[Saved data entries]
-----

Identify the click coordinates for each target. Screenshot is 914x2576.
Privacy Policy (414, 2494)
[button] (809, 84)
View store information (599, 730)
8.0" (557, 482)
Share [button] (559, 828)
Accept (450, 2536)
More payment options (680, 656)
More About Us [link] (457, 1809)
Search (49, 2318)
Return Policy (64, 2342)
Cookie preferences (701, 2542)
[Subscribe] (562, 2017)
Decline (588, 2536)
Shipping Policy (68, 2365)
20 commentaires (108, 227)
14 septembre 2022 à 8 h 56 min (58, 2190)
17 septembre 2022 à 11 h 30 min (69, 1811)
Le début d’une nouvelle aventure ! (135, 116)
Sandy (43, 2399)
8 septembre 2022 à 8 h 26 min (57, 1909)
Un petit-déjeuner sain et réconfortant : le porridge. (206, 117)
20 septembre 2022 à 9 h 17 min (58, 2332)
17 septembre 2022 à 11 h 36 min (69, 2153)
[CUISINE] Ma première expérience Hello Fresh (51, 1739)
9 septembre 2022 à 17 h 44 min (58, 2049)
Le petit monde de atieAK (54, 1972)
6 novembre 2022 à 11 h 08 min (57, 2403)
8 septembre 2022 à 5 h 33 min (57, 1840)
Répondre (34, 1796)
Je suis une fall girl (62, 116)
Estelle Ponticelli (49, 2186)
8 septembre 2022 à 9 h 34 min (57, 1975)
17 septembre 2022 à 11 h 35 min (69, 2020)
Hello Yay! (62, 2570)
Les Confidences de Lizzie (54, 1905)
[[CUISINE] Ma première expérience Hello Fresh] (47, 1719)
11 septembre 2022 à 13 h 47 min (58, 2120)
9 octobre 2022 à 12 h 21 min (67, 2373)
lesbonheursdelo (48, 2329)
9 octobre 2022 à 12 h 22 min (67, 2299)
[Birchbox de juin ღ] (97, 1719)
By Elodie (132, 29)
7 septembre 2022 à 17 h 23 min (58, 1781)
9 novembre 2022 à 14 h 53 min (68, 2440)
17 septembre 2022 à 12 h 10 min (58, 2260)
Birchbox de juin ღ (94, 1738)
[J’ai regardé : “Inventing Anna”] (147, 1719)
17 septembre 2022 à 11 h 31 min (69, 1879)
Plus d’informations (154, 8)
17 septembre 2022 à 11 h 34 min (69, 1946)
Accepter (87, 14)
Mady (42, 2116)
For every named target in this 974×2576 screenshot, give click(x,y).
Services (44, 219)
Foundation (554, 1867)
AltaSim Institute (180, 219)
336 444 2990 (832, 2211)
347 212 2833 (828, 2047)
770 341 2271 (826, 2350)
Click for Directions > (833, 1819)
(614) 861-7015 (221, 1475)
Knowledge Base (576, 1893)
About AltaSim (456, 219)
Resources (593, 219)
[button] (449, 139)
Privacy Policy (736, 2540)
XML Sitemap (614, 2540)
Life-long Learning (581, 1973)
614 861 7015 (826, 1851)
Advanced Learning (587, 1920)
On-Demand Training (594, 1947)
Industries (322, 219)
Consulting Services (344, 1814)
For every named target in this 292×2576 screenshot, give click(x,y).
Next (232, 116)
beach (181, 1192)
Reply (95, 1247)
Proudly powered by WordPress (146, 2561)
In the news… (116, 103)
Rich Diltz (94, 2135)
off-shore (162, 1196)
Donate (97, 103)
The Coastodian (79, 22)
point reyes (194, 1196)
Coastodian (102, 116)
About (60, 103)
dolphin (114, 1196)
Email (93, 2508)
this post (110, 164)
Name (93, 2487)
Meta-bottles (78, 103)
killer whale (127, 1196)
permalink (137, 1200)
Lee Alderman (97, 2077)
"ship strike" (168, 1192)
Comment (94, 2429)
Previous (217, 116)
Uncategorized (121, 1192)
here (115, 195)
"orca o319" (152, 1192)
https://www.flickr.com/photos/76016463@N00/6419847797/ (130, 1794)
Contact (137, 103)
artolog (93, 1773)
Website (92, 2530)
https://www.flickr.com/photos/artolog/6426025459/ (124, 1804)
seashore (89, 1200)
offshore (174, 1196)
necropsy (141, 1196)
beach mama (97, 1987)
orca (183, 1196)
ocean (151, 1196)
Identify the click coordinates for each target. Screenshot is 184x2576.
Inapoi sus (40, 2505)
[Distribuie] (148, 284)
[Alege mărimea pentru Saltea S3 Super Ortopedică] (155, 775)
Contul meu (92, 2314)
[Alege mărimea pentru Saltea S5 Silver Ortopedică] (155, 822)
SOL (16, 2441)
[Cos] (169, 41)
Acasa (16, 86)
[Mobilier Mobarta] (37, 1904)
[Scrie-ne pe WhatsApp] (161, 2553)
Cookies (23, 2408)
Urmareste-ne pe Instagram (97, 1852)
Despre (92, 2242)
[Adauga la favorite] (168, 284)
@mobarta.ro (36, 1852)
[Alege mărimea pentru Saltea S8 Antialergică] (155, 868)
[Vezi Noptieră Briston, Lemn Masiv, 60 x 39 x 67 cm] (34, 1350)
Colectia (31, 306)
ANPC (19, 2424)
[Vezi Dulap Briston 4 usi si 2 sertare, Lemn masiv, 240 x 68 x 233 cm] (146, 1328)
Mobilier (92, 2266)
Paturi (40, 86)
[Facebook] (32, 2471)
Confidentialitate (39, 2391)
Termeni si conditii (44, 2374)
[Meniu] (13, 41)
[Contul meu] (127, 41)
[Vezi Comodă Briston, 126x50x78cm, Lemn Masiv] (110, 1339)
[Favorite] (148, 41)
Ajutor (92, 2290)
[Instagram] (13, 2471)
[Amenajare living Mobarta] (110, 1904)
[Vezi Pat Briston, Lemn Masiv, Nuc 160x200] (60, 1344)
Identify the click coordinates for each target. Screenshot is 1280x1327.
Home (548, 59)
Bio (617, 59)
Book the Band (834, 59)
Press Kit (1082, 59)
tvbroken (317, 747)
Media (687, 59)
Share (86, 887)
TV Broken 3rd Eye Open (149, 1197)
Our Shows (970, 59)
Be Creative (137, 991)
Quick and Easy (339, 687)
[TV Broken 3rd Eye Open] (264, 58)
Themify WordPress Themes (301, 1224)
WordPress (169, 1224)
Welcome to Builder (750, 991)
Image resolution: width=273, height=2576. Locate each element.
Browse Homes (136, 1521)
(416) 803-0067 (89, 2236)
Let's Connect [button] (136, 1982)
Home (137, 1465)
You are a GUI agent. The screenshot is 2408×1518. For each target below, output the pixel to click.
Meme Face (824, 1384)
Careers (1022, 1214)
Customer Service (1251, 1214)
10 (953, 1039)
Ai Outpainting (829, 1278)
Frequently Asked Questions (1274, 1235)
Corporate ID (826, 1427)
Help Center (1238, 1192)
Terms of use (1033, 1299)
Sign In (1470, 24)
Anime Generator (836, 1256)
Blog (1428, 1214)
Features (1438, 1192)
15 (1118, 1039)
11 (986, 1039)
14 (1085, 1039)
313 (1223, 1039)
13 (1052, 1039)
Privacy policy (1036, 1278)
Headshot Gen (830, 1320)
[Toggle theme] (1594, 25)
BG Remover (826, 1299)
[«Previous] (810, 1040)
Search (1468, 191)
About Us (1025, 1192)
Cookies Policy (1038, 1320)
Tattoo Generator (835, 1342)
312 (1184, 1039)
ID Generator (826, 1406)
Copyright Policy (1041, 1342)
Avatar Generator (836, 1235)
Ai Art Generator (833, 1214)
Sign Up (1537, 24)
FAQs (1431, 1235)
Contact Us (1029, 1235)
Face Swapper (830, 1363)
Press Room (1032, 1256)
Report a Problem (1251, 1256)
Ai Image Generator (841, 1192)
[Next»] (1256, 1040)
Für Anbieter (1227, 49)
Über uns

-----

#### INSTRUCTIONS TO FOLLOW:
Could you retype every record above exactly as it appears?

#### ANSWER TO THIS TASK:
Identify the click coordinates for each target. Screenshot is 914x2576.
Privacy Policy (414, 2494)
[button] (809, 84)
View store information (599, 730)
8.0" (557, 482)
Share [button] (559, 828)
Accept (450, 2536)
More payment options (680, 656)
More About Us [link] (457, 1809)
Search (49, 2318)
Return Policy (64, 2342)
Cookie preferences (701, 2542)
[Subscribe] (562, 2017)
Decline (588, 2536)
Shipping Policy (68, 2365)
20 commentaires (108, 227)
14 septembre 2022 à 8 h 56 min (58, 2190)
17 septembre 2022 à 11 h 30 min (69, 1811)
Le début d’une nouvelle aventure ! (135, 116)
Sandy (43, 2399)
8 septembre 2022 à 8 h 26 min (57, 1909)
Un petit-déjeuner sain et réconfortant : le porridge. (206, 117)
20 septembre 2022 à 9 h 17 min (58, 2332)
17 septembre 2022 à 11 h 36 min (69, 2153)
[CUISINE] Ma première expérience Hello Fresh (51, 1739)
9 septembre 2022 à 17 h 44 min (58, 2049)
Le petit monde de atieAK (54, 1972)
6 novembre 2022 à 11 h 08 min (57, 2403)
8 septembre 2022 à 5 h 33 min (57, 1840)
Répondre (34, 1796)
Je suis une fall girl (62, 116)
Estelle Ponticelli (49, 2186)
8 septembre 2022 à 9 h 34 min (57, 1975)
17 septembre 2022 à 11 h 35 min (69, 2020)
Hello Yay! (62, 2570)
Les Confidences de Lizzie (54, 1905)
[[CUISINE] Ma première expérience Hello Fresh] (47, 1719)
11 septembre 2022 à 13 h 47 min (58, 2120)
9 octobre 2022 à 12 h 21 min (67, 2373)
lesbonheursdelo (48, 2329)
9 octobre 2022 à 12 h 22 min (67, 2299)
[Birchbox de juin ღ] (97, 1719)
By Elodie (132, 29)
7 septembre 2022 à 17 h 23 min (58, 1781)
9 novembre 2022 à 14 h 53 min (68, 2440)
17 septembre 2022 à 12 h 10 min (58, 2260)
Birchbox de juin ღ (94, 1738)
[J’ai regardé : “Inventing Anna”] (147, 1719)
17 septembre 2022 à 11 h 31 min (69, 1879)
Plus d’informations (154, 8)
17 septembre 2022 à 11 h 34 min (69, 1946)
Accepter (87, 14)
Mady (42, 2116)
For every named target in this 974×2576 screenshot, give click(x,y).
Services (44, 219)
Foundation (554, 1867)
AltaSim Institute (180, 219)
336 444 2990 (832, 2211)
347 212 2833 (828, 2047)
770 341 2271 (826, 2350)
Click for Directions > (833, 1819)
(614) 861-7015 (221, 1475)
Knowledge Base (576, 1893)
About AltaSim (456, 219)
Resources (593, 219)
[button] (449, 139)
Privacy Policy (736, 2540)
XML Sitemap (614, 2540)
Life-long Learning (581, 1973)
614 861 7015 (826, 1851)
Advanced Learning (587, 1920)
On-Demand Training (594, 1947)
Industries (322, 219)
Consulting Services (344, 1814)
For every named target in this 292×2576 screenshot, give click(x,y).
Next (232, 116)
beach (181, 1192)
Reply (95, 1247)
Proudly powered by WordPress (146, 2561)
In the news… (116, 103)
Rich Diltz (94, 2135)
off-shore (162, 1196)
Donate (97, 103)
The Coastodian (79, 22)
point reyes (194, 1196)
Coastodian (102, 116)
About (60, 103)
dolphin (114, 1196)
Email (93, 2508)
this post (110, 164)
Name (93, 2487)
Meta-bottles (78, 103)
killer whale (127, 1196)
permalink (137, 1200)
Lee Alderman (97, 2077)
"ship strike" (168, 1192)
Comment (94, 2429)
Previous (217, 116)
Uncategorized (121, 1192)
here (115, 195)
"orca o319" (152, 1192)
https://www.flickr.com/photos/76016463@N00/6419847797/ (130, 1794)
Contact (137, 103)
artolog (93, 1773)
Website (92, 2530)
https://www.flickr.com/photos/artolog/6426025459/ (124, 1804)
seashore (89, 1200)
offshore (174, 1196)
necropsy (141, 1196)
beach mama (97, 1987)
orca (183, 1196)
ocean (151, 1196)
Identify the click coordinates for each target. Screenshot is 184x2576.
Inapoi sus (40, 2505)
[Distribuie] (148, 284)
[Alege mărimea pentru Saltea S3 Super Ortopedică] (155, 775)
Contul meu (92, 2314)
[Alege mărimea pentru Saltea S5 Silver Ortopedică] (155, 822)
SOL (16, 2441)
[Cos] (169, 41)
Acasa (16, 86)
[Mobilier Mobarta] (37, 1904)
[Scrie-ne pe WhatsApp] (161, 2553)
Cookies (23, 2408)
Urmareste-ne pe Instagram (97, 1852)
Despre (92, 2242)
[Adauga la favorite] (168, 284)
@mobarta.ro (36, 1852)
[Alege mărimea pentru Saltea S8 Antialergică] (155, 868)
[Vezi Noptieră Briston, Lemn Masiv, 60 x 39 x 67 cm] (34, 1350)
Colectia (31, 306)
ANPC (19, 2424)
[Vezi Dulap Briston 4 usi si 2 sertare, Lemn masiv, 240 x 68 x 233 cm] (146, 1328)
Mobilier (92, 2266)
Paturi (40, 86)
[Facebook] (32, 2471)
Confidentialitate (39, 2391)
Termeni si conditii (44, 2374)
[Meniu] (13, 41)
[Contul meu] (127, 41)
[Vezi Comodă Briston, 126x50x78cm, Lemn Masiv] (110, 1339)
[Favorite] (148, 41)
Ajutor (92, 2290)
[Instagram] (13, 2471)
[Amenajare living Mobarta] (110, 1904)
[Vezi Pat Briston, Lemn Masiv, Nuc 160x200] (60, 1344)
Identify the click coordinates for each target. Screenshot is 1280x1327.
Home (548, 59)
Bio (617, 59)
Book the Band (834, 59)
Press Kit (1082, 59)
tvbroken (317, 747)
Media (687, 59)
Share (86, 887)
TV Broken 3rd Eye Open (149, 1197)
Our Shows (970, 59)
Be Creative (137, 991)
Quick and Easy (339, 687)
[TV Broken 3rd Eye Open] (264, 58)
Themify WordPress Themes (301, 1224)
WordPress (169, 1224)
Welcome to Builder (750, 991)
Image resolution: width=273, height=2576. Locate each element.
Browse Homes (136, 1521)
(416) 803-0067 (89, 2236)
Let's Connect [button] (136, 1982)
Home (137, 1465)
You are a GUI agent. The screenshot is 2408×1518. For each target below, output the pixel to click.
Meme Face (824, 1384)
Careers (1022, 1214)
Customer Service (1251, 1214)
10 (953, 1039)
Ai Outpainting (829, 1278)
Frequently Asked Questions (1274, 1235)
Corporate ID (826, 1427)
Help Center (1238, 1192)
Terms of use (1033, 1299)
Sign In (1470, 24)
Anime Generator (836, 1256)
Blog (1428, 1214)
Features (1438, 1192)
15 (1118, 1039)
11 (986, 1039)
14 (1085, 1039)
313 (1223, 1039)
13 (1052, 1039)
Privacy policy (1036, 1278)
Headshot Gen (830, 1320)
[Toggle theme] (1594, 25)
BG Remover (826, 1299)
[«Previous] (810, 1040)
Search (1468, 191)
About Us (1025, 1192)
Cookies Policy (1038, 1320)
Tattoo Generator (835, 1342)
312 (1184, 1039)
ID Generator (826, 1406)
Copyright Policy (1041, 1342)
Avatar Generator (836, 1235)
Ai Art Generator (833, 1214)
Sign Up (1537, 24)
FAQs (1431, 1235)
Contact Us (1029, 1235)
Face Swapper (830, 1363)
Press Room (1032, 1256)
Report a Problem (1251, 1256)
Ai Image Generator (841, 1192)
[Next»] (1256, 1040)
Für Anbieter (1227, 49)
Über uns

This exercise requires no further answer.